Among the entries, find the lines with the string "screenshot" and copy them.

· · ·

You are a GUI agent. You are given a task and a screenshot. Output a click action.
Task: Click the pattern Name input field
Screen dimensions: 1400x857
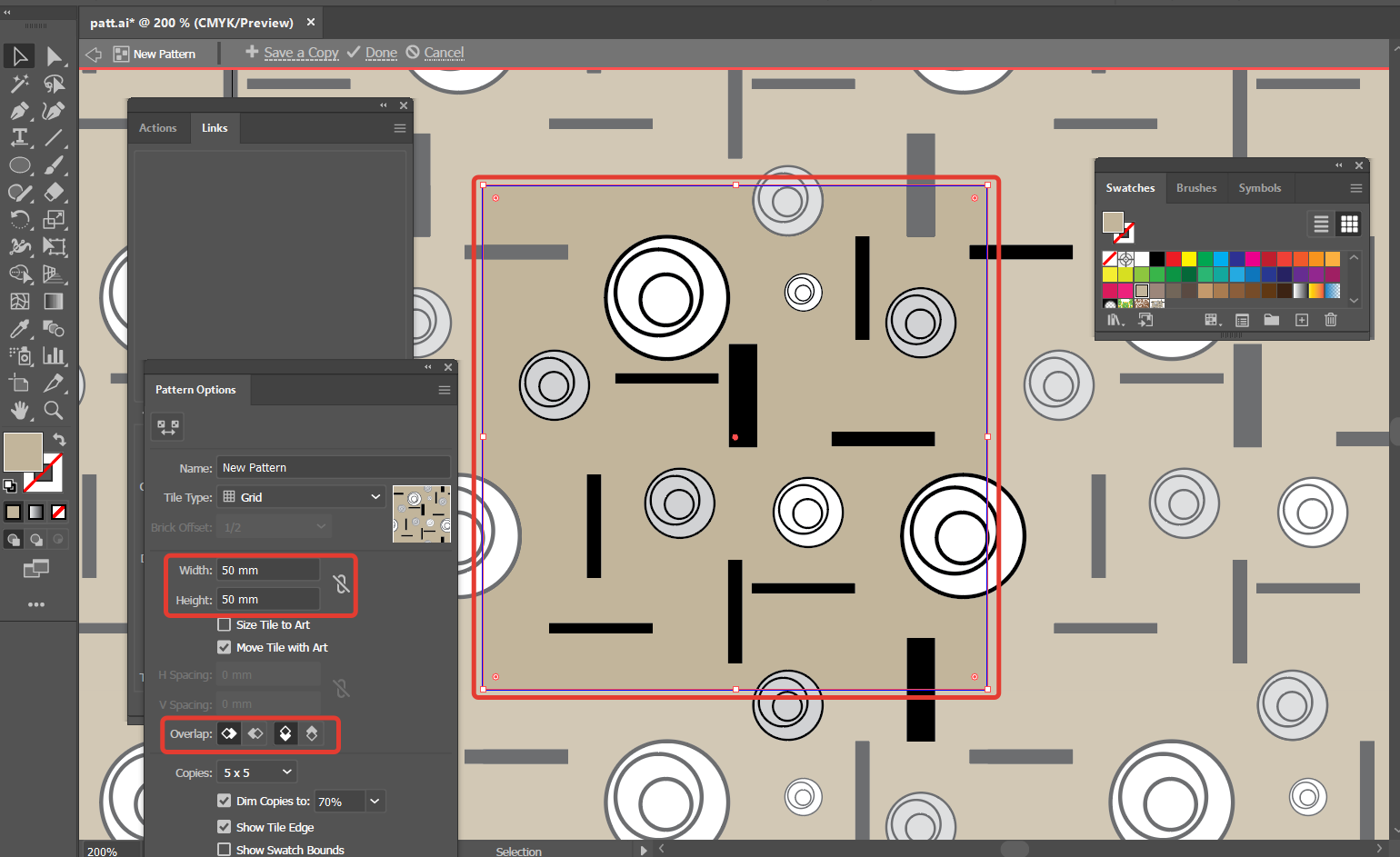pos(333,466)
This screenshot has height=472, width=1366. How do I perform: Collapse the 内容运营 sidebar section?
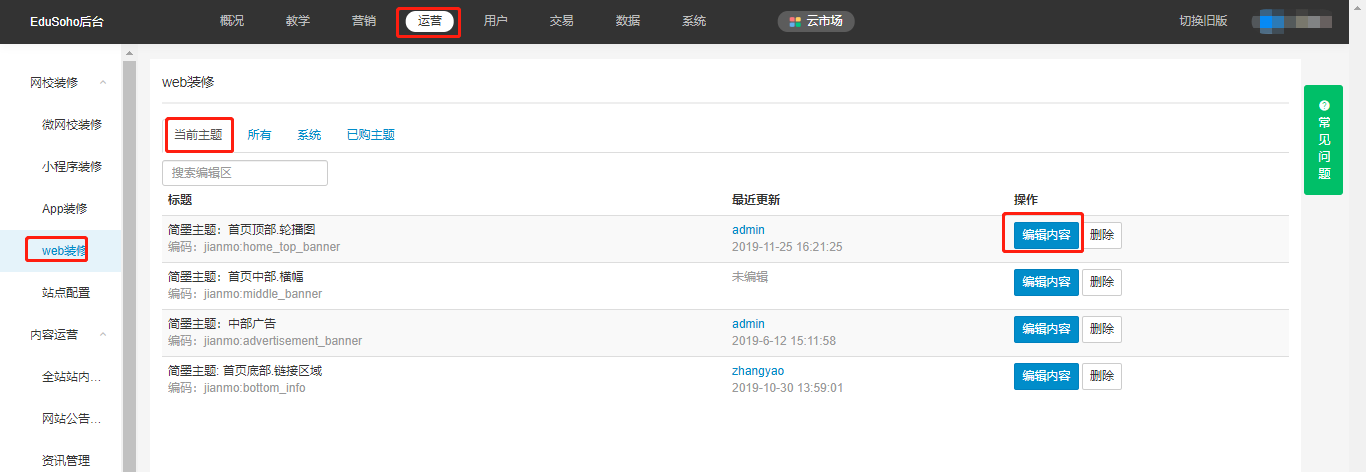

· · ·

Result for this task →
You are a GUI agent. You are given a task and a screenshot. Output a click action.
This screenshot has height=472, width=1366. How do I perform: Collapse the 内容运营 sidebar section?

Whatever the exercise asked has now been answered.